Some experts also pointed to an increase in the diagnosis of bipolar disorder in children as a contributing factor. In recent years, psychiatrists have begun to diagnose the disorder in extremely agitated, often aggressive children with mood swings — short surges of grandiosity or irritation that alternate with periods of despair. These symptoms in children are thought to be related to the classic euphoria and depressions of adult bipolar disorder.

At the same time, several of the atypical antipsychotics, including Risperdal from Janssen and Zyprexa from Eli Lilly, won approval for the treatment of mania in adults.

Some psychiatrists now routinely prescribe atypical antipsychotics "off label" for young people thought to have bipolar disorder, and researchers have begun to study the drugs in children as young as preschool age.
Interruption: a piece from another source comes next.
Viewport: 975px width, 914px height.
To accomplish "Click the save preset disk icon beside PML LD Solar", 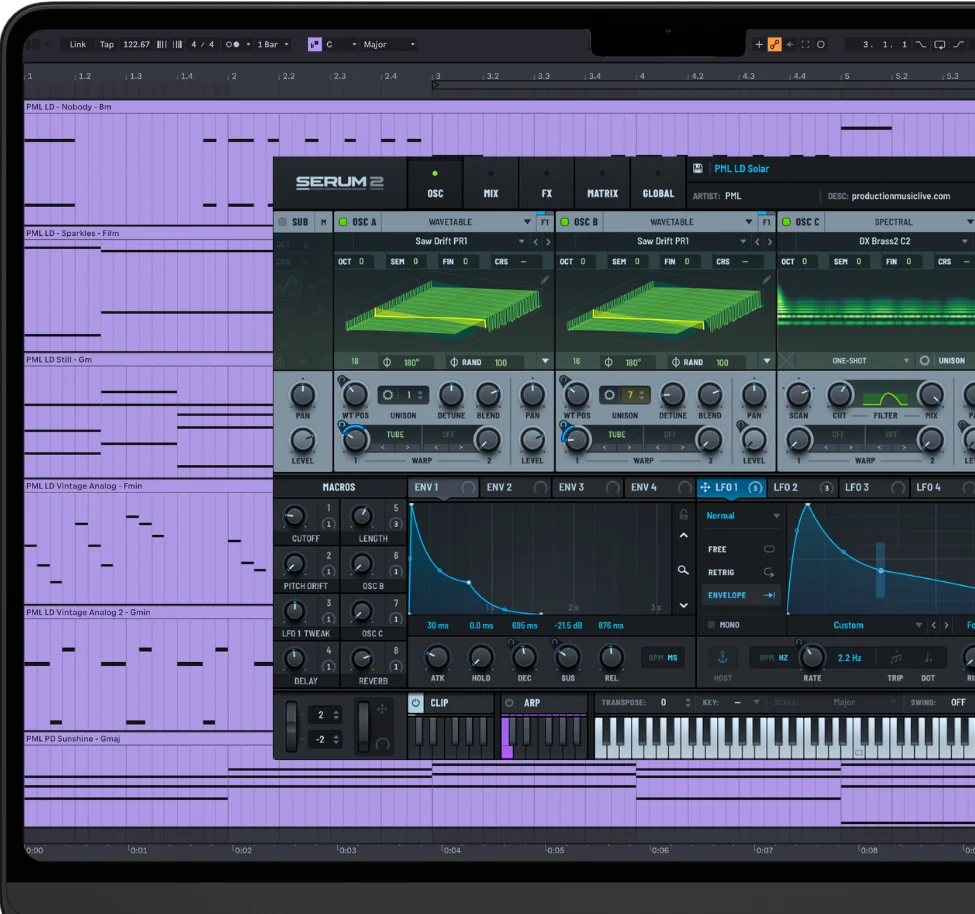I will point(697,166).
In the new study, about a third of the children who received antipsychotics had behavior disorders, which included attention deficit problems; a third had psychotic symptoms or developmental problems; and another third were suffering from mood disorders. Over all, more than 40 percent of the children were also taking at least one other psychiatric medication.

"We feel the medications are effective in children with bipolar and have some data to show that," said Dr. Melissa DelBello, an associate professor of psychiatry at the University of Cincinnati, who has done several studies of the drugs.

Dr. DelBello said that the field "desperately needs more research" to clarify the effects of the antipsychotic drugs but that many children struggling with bipolar disorder got more symptom relief on these drugs than on others, allowing psychiatrists to cut down on the overall number of medications a child is taking.

Lisa Pedersen of Dallas, the mother of a 17-year-old boy being treated for bipolar disorder, said he was unpredictable, hostile and suicidal before psychiatrists found an effective cocktail of drugs, which includes a daily dose of antipsychotic medication.

"Believe me, I would never choose having him on these meds," Ms. Pedersen said in a telephone interview. "It's not fun watching a child deal with the side effects. But finding the right combination of medicine has made his life worth living."

Yet this process is one of trial and error for many children. Ms. Pedersen said her son had responded badly to the first two antipsychotic drugs he received. And some experts think the way that psychiatric drugs are prescribed is obscuring any understanding of underlying disorders and the optimal treatments.

"If you're going to put children on three or four different drugs, now you've got a potpourri of target symptoms and side effects," said Dr. Julie Magno Zito, an associate professor of pharmacy and medicine at the University of Maryland.

Dr. Zito added, "How do you even know who the kid is anymore?"